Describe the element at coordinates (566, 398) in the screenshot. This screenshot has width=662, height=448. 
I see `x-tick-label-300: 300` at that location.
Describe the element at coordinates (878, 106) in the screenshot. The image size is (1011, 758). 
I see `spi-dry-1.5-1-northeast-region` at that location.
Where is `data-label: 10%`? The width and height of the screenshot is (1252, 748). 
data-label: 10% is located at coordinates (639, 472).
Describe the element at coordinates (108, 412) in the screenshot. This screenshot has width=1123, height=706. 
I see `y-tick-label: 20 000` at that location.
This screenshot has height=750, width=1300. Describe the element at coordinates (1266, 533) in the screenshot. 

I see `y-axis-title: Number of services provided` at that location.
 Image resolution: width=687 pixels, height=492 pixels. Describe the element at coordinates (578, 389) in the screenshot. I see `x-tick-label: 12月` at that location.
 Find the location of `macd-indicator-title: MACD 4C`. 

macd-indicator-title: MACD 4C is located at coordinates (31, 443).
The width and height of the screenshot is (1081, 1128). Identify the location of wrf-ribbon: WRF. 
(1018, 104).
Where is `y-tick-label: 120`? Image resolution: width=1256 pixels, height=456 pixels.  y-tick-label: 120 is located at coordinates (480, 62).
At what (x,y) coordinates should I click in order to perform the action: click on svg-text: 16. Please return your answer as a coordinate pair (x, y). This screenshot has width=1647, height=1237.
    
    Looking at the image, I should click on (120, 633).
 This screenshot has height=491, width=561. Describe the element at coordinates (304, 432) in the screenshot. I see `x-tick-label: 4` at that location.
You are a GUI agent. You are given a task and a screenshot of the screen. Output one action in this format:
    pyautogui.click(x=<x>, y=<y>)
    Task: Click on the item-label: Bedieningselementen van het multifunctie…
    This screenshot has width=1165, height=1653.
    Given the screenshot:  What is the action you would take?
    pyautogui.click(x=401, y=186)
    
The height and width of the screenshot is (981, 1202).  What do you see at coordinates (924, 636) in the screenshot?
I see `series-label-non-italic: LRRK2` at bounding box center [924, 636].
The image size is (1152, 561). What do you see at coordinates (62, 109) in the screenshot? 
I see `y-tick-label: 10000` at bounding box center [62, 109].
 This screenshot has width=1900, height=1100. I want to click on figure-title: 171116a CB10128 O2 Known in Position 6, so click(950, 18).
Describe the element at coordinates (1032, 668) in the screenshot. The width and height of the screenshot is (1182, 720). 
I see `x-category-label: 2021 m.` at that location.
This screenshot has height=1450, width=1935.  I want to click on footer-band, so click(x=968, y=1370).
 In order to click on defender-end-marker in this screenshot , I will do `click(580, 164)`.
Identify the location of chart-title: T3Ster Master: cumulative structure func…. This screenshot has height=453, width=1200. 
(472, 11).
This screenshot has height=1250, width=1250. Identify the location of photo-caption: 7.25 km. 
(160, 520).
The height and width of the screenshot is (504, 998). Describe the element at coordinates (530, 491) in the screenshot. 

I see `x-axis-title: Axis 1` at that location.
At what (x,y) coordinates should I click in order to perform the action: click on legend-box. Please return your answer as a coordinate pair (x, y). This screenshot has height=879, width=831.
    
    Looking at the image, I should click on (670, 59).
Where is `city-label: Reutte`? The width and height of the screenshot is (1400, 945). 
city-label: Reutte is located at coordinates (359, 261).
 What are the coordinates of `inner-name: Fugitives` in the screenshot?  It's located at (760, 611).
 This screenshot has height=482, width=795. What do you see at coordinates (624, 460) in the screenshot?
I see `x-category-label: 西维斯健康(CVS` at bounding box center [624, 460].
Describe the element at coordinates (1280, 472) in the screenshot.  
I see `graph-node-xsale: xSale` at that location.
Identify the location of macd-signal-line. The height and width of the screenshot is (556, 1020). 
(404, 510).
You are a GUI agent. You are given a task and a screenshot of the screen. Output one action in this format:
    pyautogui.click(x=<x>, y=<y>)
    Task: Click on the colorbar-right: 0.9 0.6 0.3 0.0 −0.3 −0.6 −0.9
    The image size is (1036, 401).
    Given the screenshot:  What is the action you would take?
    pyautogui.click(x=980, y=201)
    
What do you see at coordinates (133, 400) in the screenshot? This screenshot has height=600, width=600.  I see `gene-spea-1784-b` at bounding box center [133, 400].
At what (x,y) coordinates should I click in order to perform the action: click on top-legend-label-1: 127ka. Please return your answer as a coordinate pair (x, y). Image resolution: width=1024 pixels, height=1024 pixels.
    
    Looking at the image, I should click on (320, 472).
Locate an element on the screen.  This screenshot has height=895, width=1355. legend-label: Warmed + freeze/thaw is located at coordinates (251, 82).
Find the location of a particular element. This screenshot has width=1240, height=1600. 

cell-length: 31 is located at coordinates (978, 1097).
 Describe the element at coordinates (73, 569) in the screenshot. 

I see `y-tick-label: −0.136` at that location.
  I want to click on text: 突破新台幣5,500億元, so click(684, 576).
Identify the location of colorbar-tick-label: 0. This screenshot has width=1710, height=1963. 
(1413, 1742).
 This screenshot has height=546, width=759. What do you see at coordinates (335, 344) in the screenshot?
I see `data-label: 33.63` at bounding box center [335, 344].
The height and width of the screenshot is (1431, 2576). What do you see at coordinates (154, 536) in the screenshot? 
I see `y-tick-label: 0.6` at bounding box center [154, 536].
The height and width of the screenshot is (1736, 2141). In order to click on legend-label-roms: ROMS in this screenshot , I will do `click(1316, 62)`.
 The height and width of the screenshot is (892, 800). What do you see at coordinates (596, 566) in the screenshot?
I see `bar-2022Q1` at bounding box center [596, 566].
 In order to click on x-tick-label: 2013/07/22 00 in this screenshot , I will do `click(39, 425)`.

================================

Write out the stretch from the first of the rows above through the line containing "This screenshot has height=491, width=561." as a numbered list, leaving out blank lines.

1. Describe the element at coordinates (566, 398) in the screenshot. This screenshot has width=662, height=448. 
2. I see `x-tick-label-300: 300` at that location.
3. Describe the element at coordinates (878, 106) in the screenshot. The image size is (1011, 758). 
4. I see `spi-dry-1.5-1-northeast-region` at that location.
5. Where is `data-label: 10%`? The width and height of the screenshot is (1252, 748). 
6. data-label: 10% is located at coordinates (639, 472).
7. Describe the element at coordinates (108, 412) in the screenshot. This screenshot has width=1123, height=706. 
8. I see `y-tick-label: 20 000` at that location.
9. This screenshot has height=750, width=1300. Describe the element at coordinates (1266, 533) in the screenshot. 
10. I see `y-axis-title: Number of services provided` at that location.
11.  Image resolution: width=687 pixels, height=492 pixels. Describe the element at coordinates (578, 389) in the screenshot. I see `x-tick-label: 12月` at that location.
12.  Find the location of `macd-indicator-title: MACD 4C`. 
13. macd-indicator-title: MACD 4C is located at coordinates (31, 443).
14. The width and height of the screenshot is (1081, 1128). Identify the location of wrf-ribbon: WRF. 
15. (1018, 104).
16. Where is `y-tick-label: 120`? Image resolution: width=1256 pixels, height=456 pixels.  y-tick-label: 120 is located at coordinates (480, 62).
17. At what (x,y) coordinates should I click in order to perform the action: click on svg-text: 16. Please return your answer as a coordinate pair (x, y). This screenshot has width=1647, height=1237.
18.     Looking at the image, I should click on (120, 633).
19.  This screenshot has height=491, width=561. Describe the element at coordinates (304, 432) in the screenshot. I see `x-tick-label: 4` at that location.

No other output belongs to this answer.